> **EXTRACT**
- Opening Delimiter -

In this work we have presented a statistical approach to jointly estimate the significance of multiple miRNAs in a ceRNA interaction between two genes. Most genes are regulated by several miRNAs and it can thus be expected that potential ceRNA interaction partners share more than one miRNA between them. This suggests that there is an advantage in considering joint effects of several miRNAs. As far as we are aware only CUPID considers such combinatorial effects when using paired expression data. However, CUPID integrates these effects at the level of triplets, where P-values of triplets involving the same genes are pooled (Chiu et al., 2015), which, as we have shown, results in a loss of sensitivity (Fig. 2B). In contrast, our approach captures the contribution of several miRNAs and their co-expression in a single mathematical model. To this end, we extended the concept of sensitivity correlation to multiple miRNA sensitivity correlation (mscor).

To make this approach broadly available, we developed SPONGE, a R/Bioconductor package which provides a general framework for analyzing sensitivity correlation beyond its current application in ceRNA network inference. SPONGE enabled us to construct the first pan-cancer ceRNA network that systematically infers interactions between all genes within a few days on a typical compute cluster. Notably, close to 16 000 genes are involved in ceRNA regulation. Roughly 12 000 of these are protein-coding genes highlighting that this is a genome-wide phenomenon as proposed by Salmena et al. (2011) and not limited to non-coding RNAs. However, association may not be confused with causation. We cannot rule out that some of the effects we observe are caused by the activity of the proteins encoded by the tested ceRNA genes. For instance, transcription factors or RNA binding proteins may affect the expression of ceRNA interaction partners directly or indirectly.

- Closing Delimiter -

> **YOUR INSTRUCTIONS**
Please state roughly how many protein-coding genes the passage above reports as involved in ceRNA regulation.

Stored records

- Opening Delimiter -

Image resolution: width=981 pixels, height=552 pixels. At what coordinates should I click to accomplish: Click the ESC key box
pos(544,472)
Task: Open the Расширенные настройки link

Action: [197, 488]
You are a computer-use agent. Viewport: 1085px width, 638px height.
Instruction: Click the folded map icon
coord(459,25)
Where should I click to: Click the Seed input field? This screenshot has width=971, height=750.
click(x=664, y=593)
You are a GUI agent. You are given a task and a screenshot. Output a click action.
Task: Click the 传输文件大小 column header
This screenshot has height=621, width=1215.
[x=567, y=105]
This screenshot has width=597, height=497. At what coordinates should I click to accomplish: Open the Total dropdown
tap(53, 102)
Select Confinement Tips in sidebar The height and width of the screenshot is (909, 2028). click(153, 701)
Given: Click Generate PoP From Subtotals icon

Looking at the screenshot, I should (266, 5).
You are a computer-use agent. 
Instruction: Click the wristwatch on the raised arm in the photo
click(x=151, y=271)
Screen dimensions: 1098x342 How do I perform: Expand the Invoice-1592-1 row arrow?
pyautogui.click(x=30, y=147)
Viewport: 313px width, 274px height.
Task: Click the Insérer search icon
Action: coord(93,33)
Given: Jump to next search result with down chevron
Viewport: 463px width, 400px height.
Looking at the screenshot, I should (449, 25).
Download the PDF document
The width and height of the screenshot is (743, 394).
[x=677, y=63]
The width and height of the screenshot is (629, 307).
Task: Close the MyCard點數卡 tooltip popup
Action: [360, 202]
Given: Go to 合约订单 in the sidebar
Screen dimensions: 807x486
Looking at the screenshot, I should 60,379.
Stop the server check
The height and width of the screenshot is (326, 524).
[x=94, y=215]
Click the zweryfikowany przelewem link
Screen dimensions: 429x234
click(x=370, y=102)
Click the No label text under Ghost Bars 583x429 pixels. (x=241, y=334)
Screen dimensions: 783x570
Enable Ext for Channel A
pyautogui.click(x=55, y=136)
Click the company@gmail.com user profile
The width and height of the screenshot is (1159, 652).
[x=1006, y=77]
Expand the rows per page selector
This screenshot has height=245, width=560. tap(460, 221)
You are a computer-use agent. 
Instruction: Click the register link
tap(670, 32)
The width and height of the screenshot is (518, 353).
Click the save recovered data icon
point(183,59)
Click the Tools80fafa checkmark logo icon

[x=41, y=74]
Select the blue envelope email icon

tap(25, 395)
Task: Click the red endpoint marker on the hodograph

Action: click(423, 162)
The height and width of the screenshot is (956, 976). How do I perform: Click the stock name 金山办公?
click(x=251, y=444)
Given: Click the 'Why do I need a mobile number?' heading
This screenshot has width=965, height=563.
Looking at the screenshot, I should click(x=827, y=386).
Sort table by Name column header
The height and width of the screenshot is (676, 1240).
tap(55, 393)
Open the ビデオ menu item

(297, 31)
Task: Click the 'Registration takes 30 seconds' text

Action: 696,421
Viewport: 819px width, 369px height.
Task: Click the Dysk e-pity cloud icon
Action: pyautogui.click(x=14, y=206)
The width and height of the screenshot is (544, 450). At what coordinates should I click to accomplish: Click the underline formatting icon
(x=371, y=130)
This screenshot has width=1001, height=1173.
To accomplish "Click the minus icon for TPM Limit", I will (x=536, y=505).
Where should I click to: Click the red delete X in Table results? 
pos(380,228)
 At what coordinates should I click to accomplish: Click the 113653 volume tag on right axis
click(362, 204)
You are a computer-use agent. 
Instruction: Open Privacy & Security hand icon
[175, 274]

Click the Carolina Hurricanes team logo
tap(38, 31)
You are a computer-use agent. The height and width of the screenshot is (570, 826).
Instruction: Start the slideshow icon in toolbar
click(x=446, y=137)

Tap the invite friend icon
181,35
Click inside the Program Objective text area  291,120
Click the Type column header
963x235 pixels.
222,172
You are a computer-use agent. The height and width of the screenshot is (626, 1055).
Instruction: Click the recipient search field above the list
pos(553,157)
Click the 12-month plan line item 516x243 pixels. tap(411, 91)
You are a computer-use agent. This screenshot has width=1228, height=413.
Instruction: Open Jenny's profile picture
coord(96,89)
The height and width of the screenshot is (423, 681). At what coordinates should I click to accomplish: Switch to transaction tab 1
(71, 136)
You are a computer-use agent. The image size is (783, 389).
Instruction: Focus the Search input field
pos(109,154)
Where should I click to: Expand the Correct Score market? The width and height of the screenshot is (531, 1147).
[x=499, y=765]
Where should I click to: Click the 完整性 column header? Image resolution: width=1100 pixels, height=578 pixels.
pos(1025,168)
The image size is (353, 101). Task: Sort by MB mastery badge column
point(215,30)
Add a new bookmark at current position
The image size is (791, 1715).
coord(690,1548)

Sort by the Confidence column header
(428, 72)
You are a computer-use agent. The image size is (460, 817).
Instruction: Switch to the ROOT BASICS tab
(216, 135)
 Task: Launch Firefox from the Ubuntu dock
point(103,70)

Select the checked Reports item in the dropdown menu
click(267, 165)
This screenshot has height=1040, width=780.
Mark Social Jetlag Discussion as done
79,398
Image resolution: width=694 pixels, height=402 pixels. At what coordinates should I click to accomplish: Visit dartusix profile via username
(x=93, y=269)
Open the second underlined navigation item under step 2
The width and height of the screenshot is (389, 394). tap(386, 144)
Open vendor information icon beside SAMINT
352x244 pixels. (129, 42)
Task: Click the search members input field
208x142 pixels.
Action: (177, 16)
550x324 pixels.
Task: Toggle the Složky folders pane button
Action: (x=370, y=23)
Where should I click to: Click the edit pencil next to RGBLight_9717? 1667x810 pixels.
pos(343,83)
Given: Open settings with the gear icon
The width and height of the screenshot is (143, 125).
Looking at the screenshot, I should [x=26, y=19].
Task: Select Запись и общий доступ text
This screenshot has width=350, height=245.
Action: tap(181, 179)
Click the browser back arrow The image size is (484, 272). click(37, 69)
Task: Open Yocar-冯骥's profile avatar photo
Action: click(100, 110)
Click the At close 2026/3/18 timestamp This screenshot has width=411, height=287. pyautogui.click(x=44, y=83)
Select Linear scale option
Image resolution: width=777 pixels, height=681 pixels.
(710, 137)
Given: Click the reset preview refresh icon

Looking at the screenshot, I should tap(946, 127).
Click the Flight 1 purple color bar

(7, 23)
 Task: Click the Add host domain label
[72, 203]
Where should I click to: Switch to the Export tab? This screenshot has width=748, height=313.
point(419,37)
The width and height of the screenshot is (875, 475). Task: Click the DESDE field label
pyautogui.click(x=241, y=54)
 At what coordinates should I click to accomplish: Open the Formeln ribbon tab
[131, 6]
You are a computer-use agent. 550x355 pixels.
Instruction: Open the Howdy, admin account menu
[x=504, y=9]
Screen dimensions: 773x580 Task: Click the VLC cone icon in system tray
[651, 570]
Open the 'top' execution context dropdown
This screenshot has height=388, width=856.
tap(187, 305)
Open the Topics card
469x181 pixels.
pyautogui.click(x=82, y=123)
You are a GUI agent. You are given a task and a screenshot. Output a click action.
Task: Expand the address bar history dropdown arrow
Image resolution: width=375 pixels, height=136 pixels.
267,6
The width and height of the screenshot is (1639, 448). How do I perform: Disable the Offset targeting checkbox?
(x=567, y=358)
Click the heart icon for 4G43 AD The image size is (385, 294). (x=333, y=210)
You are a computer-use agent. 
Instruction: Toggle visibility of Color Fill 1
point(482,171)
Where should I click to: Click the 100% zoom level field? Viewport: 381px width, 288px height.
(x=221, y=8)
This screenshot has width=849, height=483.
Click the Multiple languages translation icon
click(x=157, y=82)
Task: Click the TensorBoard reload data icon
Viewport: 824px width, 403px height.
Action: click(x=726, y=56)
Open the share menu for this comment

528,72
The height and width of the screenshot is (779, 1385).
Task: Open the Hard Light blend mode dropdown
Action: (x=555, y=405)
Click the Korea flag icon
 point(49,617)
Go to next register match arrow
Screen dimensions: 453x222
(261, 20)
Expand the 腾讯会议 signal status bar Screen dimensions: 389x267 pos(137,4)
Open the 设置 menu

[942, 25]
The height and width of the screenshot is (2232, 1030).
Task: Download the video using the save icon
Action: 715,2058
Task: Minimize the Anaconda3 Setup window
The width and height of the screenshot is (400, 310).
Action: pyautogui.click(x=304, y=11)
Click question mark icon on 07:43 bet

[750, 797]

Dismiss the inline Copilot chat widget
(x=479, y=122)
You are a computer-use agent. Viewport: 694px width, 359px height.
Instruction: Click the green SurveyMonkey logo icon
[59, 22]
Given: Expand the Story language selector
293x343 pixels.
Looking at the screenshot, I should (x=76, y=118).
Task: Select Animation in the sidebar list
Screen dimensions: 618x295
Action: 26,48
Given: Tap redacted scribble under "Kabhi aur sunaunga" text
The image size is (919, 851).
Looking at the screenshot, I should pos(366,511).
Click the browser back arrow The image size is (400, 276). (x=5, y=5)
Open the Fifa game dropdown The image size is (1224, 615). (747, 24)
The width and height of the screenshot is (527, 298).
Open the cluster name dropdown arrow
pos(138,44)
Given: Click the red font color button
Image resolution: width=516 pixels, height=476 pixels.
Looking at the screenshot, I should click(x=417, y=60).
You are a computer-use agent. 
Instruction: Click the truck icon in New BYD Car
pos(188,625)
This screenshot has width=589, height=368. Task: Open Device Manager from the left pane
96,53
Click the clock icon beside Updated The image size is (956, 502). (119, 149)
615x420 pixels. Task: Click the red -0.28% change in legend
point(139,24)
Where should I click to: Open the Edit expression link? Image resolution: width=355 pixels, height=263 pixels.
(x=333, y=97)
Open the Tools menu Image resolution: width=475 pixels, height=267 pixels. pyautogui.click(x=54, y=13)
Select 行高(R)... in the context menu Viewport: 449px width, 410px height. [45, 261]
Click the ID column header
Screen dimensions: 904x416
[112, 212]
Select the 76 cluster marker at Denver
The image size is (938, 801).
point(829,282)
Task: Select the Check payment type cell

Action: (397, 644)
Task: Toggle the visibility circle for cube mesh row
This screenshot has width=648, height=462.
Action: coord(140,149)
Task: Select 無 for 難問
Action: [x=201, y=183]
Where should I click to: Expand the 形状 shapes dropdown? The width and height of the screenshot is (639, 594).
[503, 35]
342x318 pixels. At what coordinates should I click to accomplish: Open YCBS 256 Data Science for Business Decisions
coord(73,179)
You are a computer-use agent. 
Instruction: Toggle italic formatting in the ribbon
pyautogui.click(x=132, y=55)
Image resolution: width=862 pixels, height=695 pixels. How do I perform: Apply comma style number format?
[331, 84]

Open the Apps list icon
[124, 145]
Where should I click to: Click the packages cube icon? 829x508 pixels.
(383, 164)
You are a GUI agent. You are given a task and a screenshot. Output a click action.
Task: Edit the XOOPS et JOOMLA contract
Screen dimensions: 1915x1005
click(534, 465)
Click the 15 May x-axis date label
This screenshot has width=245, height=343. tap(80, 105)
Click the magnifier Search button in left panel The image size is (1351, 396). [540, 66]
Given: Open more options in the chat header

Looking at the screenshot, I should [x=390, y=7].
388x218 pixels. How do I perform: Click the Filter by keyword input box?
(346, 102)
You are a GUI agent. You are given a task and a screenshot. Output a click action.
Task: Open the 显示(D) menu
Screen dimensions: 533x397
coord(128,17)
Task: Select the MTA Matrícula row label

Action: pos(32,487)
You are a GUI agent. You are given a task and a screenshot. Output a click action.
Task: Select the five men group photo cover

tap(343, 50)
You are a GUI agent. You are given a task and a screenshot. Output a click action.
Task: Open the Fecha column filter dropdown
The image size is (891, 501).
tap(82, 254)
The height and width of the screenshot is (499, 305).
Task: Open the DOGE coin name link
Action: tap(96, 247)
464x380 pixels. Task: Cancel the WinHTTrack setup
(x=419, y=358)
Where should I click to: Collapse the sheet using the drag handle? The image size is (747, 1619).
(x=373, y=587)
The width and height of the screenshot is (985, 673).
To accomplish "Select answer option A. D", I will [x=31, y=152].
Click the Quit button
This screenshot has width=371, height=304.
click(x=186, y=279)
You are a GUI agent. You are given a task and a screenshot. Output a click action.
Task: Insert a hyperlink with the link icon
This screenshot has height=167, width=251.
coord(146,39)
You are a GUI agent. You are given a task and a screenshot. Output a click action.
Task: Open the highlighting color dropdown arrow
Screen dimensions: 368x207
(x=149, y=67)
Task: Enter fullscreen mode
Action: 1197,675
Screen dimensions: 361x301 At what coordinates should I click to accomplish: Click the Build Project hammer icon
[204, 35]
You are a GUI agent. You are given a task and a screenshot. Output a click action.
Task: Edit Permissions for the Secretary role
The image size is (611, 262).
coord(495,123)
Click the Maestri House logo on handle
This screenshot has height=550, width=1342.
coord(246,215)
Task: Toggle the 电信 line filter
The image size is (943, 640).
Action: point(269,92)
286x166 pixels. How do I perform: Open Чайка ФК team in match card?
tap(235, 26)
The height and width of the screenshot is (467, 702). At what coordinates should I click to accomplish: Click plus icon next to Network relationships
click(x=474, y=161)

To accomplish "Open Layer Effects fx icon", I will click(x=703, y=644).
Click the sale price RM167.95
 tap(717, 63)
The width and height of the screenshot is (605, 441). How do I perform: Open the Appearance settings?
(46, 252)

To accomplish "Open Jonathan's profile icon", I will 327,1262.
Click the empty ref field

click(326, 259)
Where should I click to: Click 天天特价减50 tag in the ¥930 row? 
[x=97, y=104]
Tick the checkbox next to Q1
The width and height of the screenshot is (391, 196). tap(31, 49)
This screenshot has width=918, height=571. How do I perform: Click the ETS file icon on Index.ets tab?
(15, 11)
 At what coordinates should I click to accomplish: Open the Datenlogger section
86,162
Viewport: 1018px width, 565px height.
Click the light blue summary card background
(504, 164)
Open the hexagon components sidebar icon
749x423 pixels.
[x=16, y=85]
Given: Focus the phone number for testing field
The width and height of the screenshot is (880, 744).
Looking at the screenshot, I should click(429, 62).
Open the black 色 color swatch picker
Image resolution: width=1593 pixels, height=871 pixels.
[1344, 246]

- Closing Delimiter -

> **OUTPUT BELOW**
Roughly 12 000.